Em função da pressão da sociedade e da globalização da economia, a cidadania pelas águas na região Nordeste torna-se parte importante da necessária e urgente mudança que deve se processar na cultura organizacional do Estado, da sociedade e das empresas em geral.
Tal mudança é importante também para o desenvolvimento de novos valores que ajudem indivíduos e organizações públicas e privadas a enfrentar as realidades sociais, ambientais e de desenvolvimento que se encontram em rápida transformação. A partir daí, fica mais viável desenvolver uma convivência normal criativa com a seca, de estilo mais estrutural, geradora de iniciativas que potenciem hábitos coletivos de captação e uso mais eficiente da água disponível, de programar ações preventivas para tempos mais duros.

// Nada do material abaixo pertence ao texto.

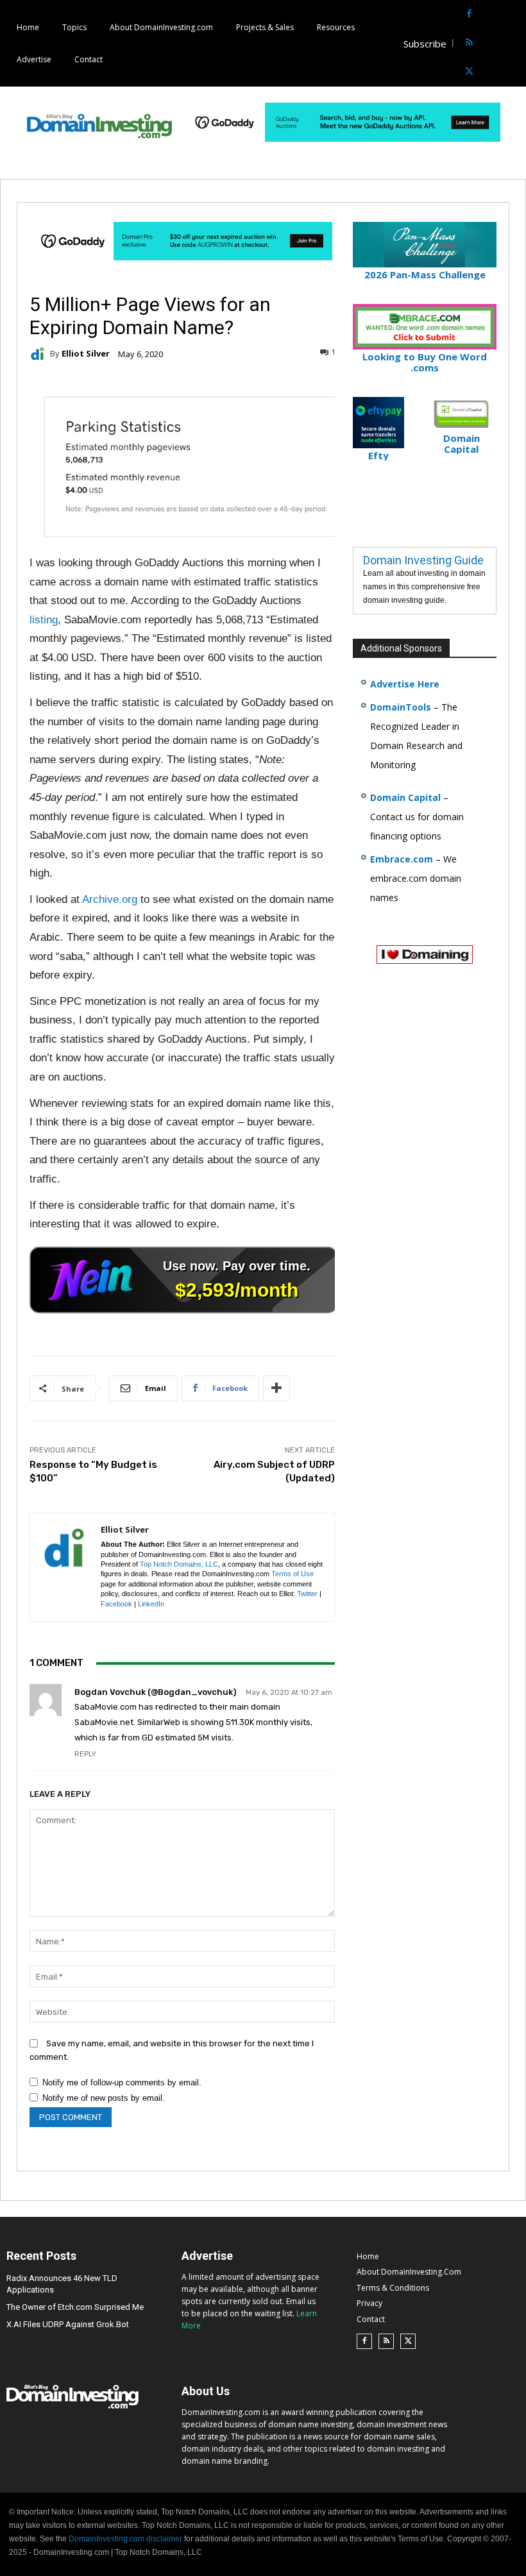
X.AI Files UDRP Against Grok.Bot (67, 2324)
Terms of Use (292, 1574)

No longo prazo, dever-se-ia priorizar as ações propostas no capítulo 18 da Agenda 21 – Rio 92 e, no curto prazo, alguns passos relevantes:
- No plano do Governo: realizar ações bem planejadas e destituídas de clientelismo, motivando a participação da sociedade organizada. As ações devem ser proativas – antecipando-se à existência do problema e procurando evitá-lo ou neutralizá-lo – e não simplesmente reativas – que ocorrem apenas depois que se verifica a existência do problema e de seus efeitos.

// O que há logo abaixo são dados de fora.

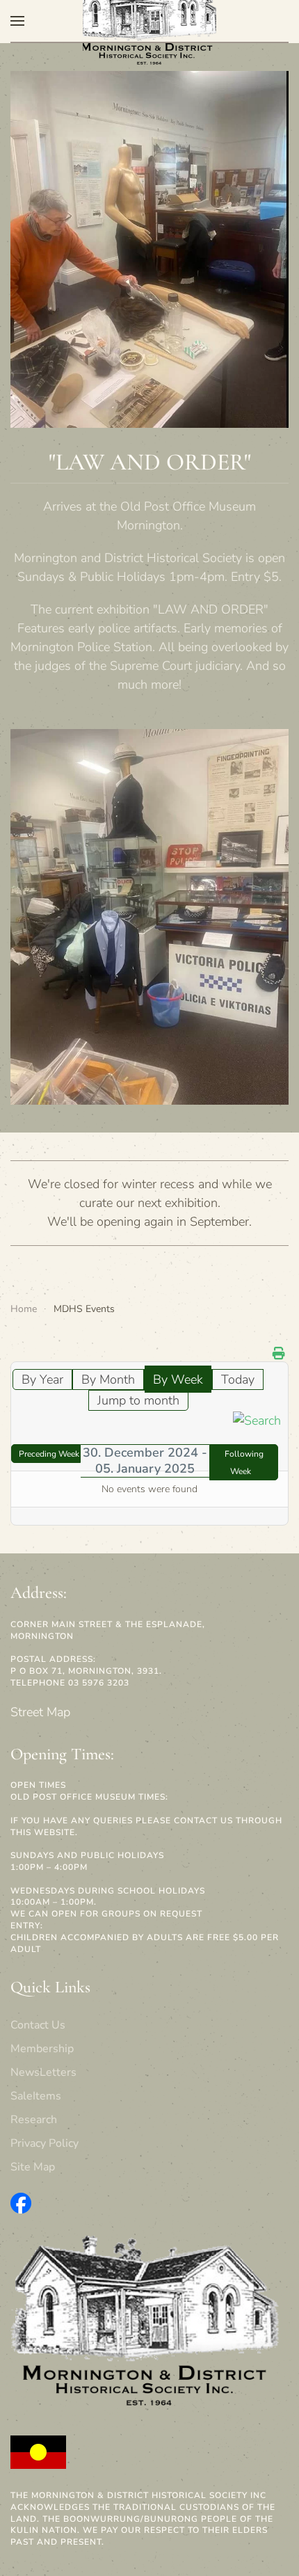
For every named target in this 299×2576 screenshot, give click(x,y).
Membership (42, 2048)
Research (33, 2119)
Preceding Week (49, 1453)
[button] (17, 21)
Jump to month (138, 1400)
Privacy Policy (44, 2143)
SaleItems (35, 2096)
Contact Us (37, 2025)
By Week (178, 1379)
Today (237, 1379)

- No nível da população: promover o permanente desenvolvimento do capital humano e trabalhar ativamente com a sociedade organizada, reconhecendo nela o seu interlocutor necessário para enfrentamento da crise da água em benefício dos interesses gerais.
- No plano do serviço público: organizar a articulação das ações, para que a cidadania pelas águas se efetue sem superposição e sem conflitos de orientação, estabelecendo a noção democrática de disponibilidade à população que mantém lhe dá legitimidade.
A sociedade precisa ser estimulada para apoiar essas ações, e conhecer quais são as suas prioridades e como elas se inserem num plano de conjunto que se desdobra ao longo do tempo. Só assim poderemos ter a cidadania pelas águas, que é o oposto da manipulação.